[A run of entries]
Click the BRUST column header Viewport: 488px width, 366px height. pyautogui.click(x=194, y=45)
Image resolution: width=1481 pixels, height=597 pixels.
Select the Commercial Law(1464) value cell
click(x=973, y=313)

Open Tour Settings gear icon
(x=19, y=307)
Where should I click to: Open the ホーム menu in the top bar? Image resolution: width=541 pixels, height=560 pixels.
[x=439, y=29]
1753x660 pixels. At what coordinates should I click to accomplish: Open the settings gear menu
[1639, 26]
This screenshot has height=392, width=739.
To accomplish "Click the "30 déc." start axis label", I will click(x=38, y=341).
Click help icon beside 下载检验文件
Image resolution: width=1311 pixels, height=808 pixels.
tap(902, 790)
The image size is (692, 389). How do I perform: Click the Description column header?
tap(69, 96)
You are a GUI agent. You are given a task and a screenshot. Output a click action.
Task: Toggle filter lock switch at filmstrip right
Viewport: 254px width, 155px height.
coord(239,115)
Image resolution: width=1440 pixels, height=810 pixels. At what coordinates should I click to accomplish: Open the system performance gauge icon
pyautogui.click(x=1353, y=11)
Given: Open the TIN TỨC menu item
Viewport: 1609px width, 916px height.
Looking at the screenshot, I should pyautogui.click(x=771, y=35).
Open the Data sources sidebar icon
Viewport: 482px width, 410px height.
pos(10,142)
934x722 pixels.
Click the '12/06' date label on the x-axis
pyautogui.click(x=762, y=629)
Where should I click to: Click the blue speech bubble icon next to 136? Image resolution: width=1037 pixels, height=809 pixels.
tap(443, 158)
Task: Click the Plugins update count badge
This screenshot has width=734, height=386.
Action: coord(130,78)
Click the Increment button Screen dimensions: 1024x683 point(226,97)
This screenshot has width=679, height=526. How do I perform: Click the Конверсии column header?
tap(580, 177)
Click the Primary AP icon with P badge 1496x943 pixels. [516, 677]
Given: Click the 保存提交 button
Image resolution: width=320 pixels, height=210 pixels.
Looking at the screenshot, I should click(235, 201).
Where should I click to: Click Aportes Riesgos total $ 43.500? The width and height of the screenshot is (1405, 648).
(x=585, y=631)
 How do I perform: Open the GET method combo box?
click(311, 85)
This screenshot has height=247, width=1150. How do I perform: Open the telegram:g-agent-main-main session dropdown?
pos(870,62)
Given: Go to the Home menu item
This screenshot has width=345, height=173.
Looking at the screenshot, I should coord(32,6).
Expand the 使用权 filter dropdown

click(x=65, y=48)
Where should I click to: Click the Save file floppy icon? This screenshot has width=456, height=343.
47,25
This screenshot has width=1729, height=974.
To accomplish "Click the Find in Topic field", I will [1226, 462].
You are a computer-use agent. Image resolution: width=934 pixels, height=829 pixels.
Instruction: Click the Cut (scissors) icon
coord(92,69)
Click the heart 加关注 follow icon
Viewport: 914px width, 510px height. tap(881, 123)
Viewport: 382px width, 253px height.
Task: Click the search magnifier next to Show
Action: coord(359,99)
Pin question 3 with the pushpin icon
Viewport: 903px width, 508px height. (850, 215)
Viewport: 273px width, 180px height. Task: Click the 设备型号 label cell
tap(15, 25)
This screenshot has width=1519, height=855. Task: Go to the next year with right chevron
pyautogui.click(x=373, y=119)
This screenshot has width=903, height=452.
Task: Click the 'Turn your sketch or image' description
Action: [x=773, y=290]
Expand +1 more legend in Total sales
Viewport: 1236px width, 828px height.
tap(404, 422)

_WHAT YOU WILL DO_. Rewrite the stretch from the line containing "Given: Go to the Home menu item" through the end of the entries, swapping "pushpin" for "thumbtack" and leaving everything else unchanged.

_EXPECTED ANSWER_.
Given: Go to the Home menu item
This screenshot has width=345, height=173.
Looking at the screenshot, I should coord(32,6).
Expand the 使用权 filter dropdown

click(x=65, y=48)
Where should I click to: Click the Save file floppy icon? This screenshot has width=456, height=343.
47,25
This screenshot has width=1729, height=974.
To accomplish "Click the Find in Topic field", I will [1226, 462].
You are a computer-use agent. Image resolution: width=934 pixels, height=829 pixels.
Instruction: Click the Cut (scissors) icon
coord(92,69)
Click the heart 加关注 follow icon
Viewport: 914px width, 510px height. tap(881, 123)
Viewport: 382px width, 253px height.
Task: Click the search magnifier next to Show
Action: coord(359,99)
Pin question 3 with the thumbtack icon
Viewport: 903px width, 508px height. (850, 215)
Viewport: 273px width, 180px height. Task: Click the 设备型号 label cell
tap(15, 25)
This screenshot has width=1519, height=855. Task: Go to the next year with right chevron
pyautogui.click(x=373, y=119)
This screenshot has width=903, height=452.
Task: Click the 'Turn your sketch or image' description
Action: [x=773, y=290]
Expand +1 more legend in Total sales
Viewport: 1236px width, 828px height.
tap(404, 422)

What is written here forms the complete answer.